County Executive Agrees To Fund Step Pay Raises For Career Fire Fighters

It was in a contract  which was rejected by the fire fighters union.


Frederick, (Md) Frederick County’s career fire fighters will be getting step pay  increase early next year. That announcement was made by County Executive Jan Gardner during her public information briefing on Thursday. “I’m announcing today that I will provide a step increase for all fire fighters who qualify, effective January 1st,” she said. “So it will be mid-year increase, so effectively it will be a delayed step.”

That’s one provision in a contract negotiated between the county and the fire fighters union. The rank and file turned it down last month. “Despite the offer of transition to a new service-based pay scale, and a two-step increase, the Career Fire Fighters Association voted last month to decline or rejected the new pay scale. I surmise that the holiday pay was not well received the membership. And I believe there were other issues as well. But the full reason are not particularly clear to me.”

Other provisions in the rejected contract that the County Executive will be implementing include an independent wage, benefit and workload study,  and an increase in the number of students who will be attending the fall recruit class. “DFRS {Division of Fire and Rescue Services}  will offer an expanded recruit class this fall that would not only fill the existing 13 vacant positions, but will add 12 new recruit positions. That means we’ll a recruit class of 25 which is targeted to begin or about October first of 2018,” Gardner said.

She points out that when these recruits are ready to begin service as fire fighters and medics, it will give some current fire fighters the opportunity to use some of their earned leave time That wasn’t always possible due to staffing shortages, says Gardner.

During her public information briefing, Gardner took issue with the way the contract has been portrayed on social media. She said she values the work of   fire and rescue personnel, and their dedication to their jobs, especially during the recent floods. “Now while I share these positive comments, I do also want to state my profound disappointment with unprofessional behavior I have witnessed on social media, and the intentional spreading of misinformation,” she said.

She said there is a better way to talk about the contract, and debate the issues. “Now I personally value fairness. I value my integrity. We all do. And I really want to make sure that we move forward in a positive and constructive way,” says Gardner. “I cannot certainly look at the 405 people in the Division of Fire and Rescue Services, and not say I’m going to reward good work because some people behaved  badly.”

Gardner said the funding for the pay raise and the other provisions in the contract are contained in the county’s fiscal year 2019 budget.

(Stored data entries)
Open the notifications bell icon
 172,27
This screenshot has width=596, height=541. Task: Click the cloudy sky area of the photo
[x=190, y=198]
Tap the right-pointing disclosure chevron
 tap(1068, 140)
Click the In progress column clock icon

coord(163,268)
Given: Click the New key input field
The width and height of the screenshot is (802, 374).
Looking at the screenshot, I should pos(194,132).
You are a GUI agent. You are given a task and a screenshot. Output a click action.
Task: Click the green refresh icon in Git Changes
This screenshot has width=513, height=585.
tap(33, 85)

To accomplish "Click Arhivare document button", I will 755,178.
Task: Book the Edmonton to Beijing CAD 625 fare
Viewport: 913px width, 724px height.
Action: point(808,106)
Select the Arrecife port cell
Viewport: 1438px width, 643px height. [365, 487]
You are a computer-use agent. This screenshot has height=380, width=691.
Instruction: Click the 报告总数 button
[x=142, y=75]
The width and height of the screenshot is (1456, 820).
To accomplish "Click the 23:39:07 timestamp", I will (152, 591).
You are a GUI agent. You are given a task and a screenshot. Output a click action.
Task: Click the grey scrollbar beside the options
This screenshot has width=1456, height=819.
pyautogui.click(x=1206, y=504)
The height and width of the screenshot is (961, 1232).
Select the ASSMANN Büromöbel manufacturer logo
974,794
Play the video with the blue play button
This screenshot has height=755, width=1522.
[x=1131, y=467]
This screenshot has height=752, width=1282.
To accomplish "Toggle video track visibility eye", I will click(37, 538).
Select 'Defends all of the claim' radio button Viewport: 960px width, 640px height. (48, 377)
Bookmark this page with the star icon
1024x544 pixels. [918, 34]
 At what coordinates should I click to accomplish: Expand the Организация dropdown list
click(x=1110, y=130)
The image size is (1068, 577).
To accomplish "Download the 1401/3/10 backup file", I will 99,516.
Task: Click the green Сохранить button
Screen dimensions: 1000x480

* Task A
According to the article on fire fighter step raises, on what date does the step increase for qualifying fire fighters take effect?
* Task B
Repeat word for word the stretch of the article on fire fighter step raises from "She said there" through "year 2019 budget.".
* Task C
List every provision of the rejected contract that the article on fire fighter step raises says the County Executive will implement.

* Answer area A
January 1st

* Answer area B
She said there is a better way to talk about the contract, and debate the issues. “Now I personally value fairness. I value my integrity. We all do. And I really want to make sure that we move forward in a positive and constructive way,” says Gardner. “I cannot certainly look at the 405 people in the Division of Fire and Rescue Services, and not say I’m going to reward good work because some people behaved  badly.”

Gardner said the funding for the pay raise and the other provisions in the contract are contained in the county’s fiscal year 2019 budget.

* Answer area C
- A step increase for all fire fighters who qualify, effective January 1st
- An independent wage, benefit and workload study
- An increase in the number of students attending the fall recruit class